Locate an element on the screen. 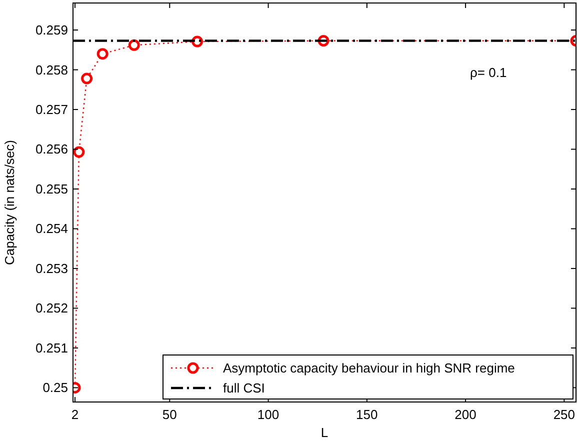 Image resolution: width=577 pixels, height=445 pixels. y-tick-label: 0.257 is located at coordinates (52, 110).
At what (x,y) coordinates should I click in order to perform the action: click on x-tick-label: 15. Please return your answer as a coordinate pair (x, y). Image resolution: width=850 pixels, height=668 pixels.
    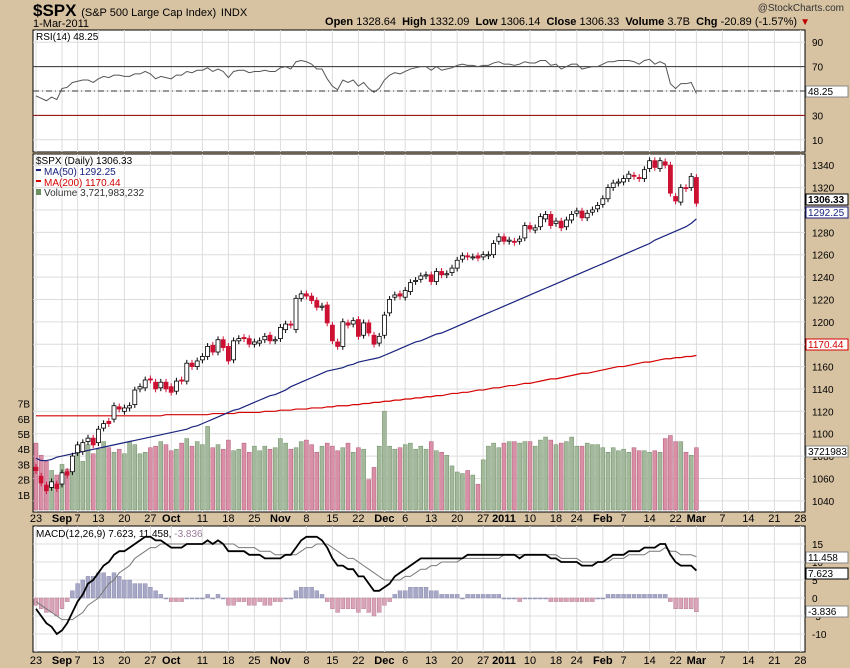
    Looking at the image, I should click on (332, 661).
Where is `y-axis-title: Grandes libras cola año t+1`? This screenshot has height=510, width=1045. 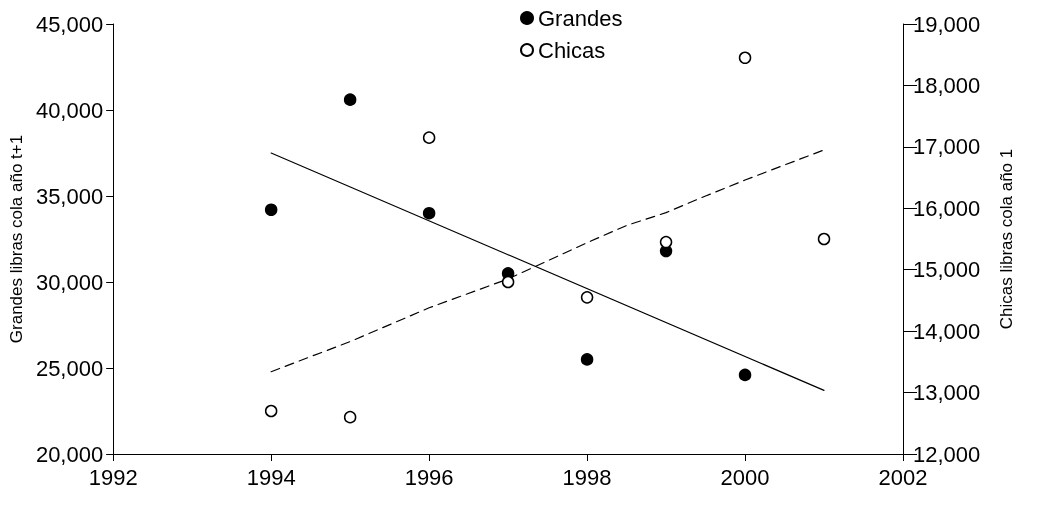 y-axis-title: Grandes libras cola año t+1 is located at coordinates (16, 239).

※

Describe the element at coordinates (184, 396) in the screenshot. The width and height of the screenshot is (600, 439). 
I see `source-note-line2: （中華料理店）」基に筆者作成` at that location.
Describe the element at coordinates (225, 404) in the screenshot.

※

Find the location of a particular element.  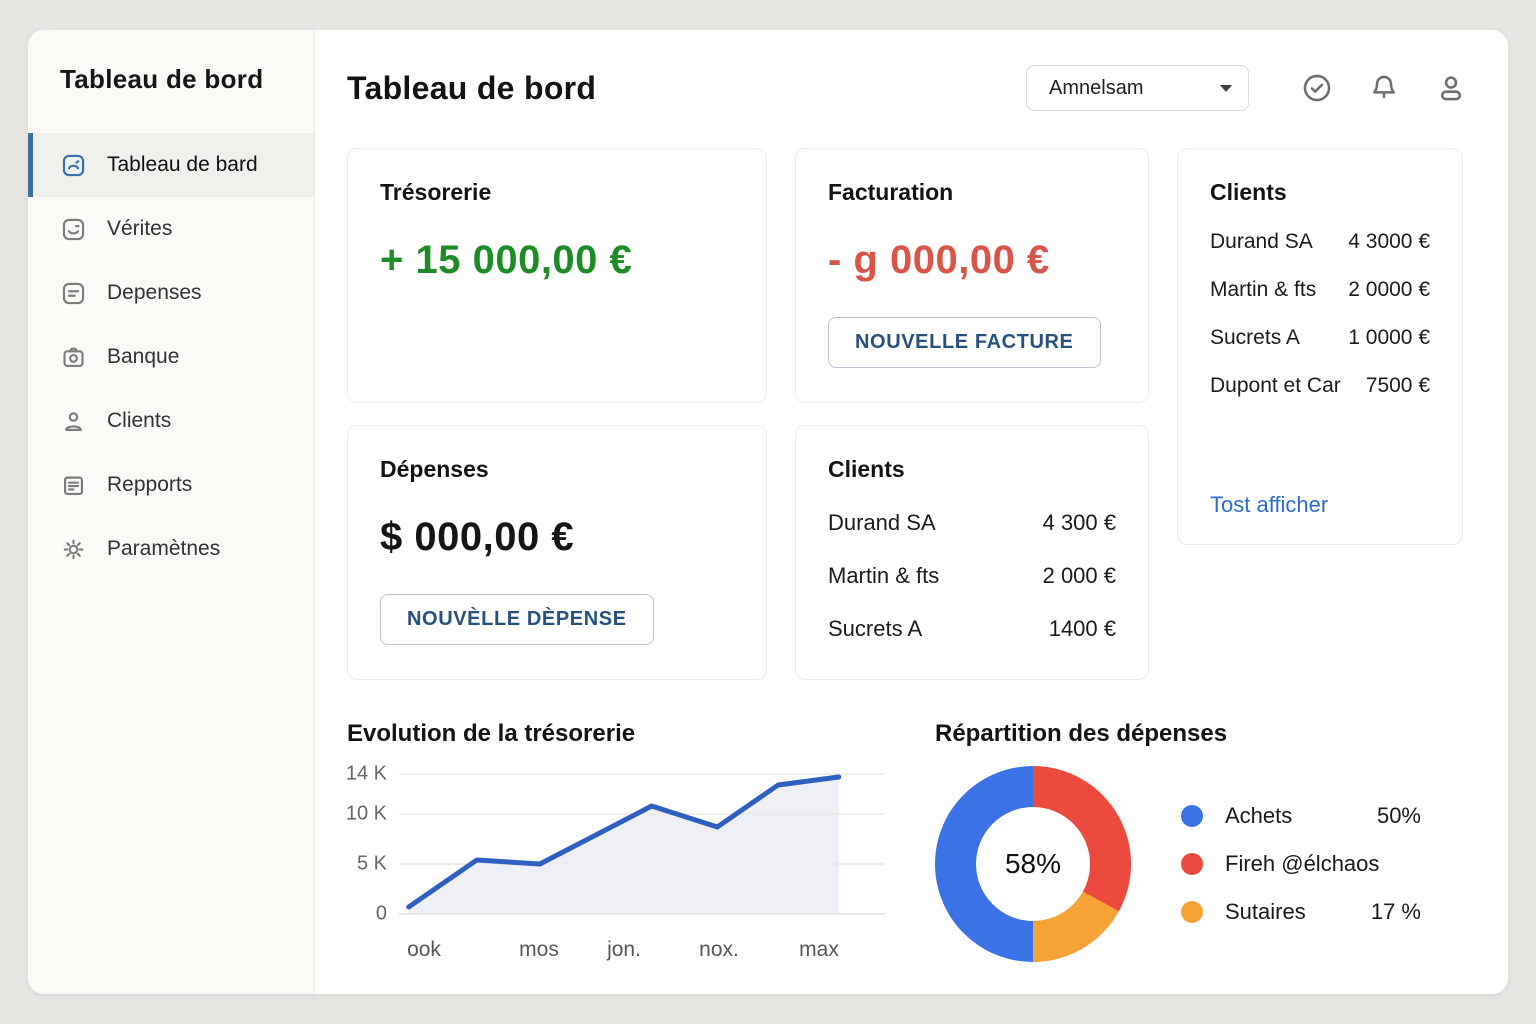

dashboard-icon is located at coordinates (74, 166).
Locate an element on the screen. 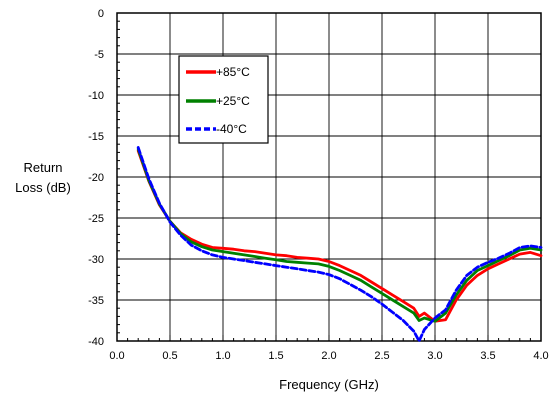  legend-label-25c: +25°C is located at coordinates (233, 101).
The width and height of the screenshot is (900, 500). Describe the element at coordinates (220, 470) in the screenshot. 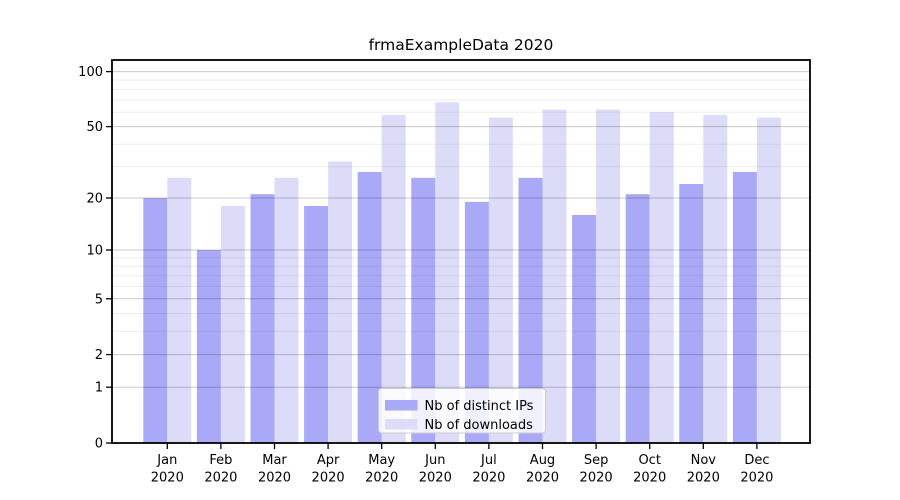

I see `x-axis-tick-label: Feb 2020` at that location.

※

- What the exercise asks
Copy out the lines from the one containing "Describe the element at coordinates (184, 396)" through the one containing "Describe the element at coordinates (225, 404)", both included, exactly as they stand, with nothing else.

- Task result
Describe the element at coordinates (184, 396) in the screenshot. The width and height of the screenshot is (600, 439). 
I see `source-note-line2: （中華料理店）」基に筆者作成` at that location.
Describe the element at coordinates (225, 404) in the screenshot.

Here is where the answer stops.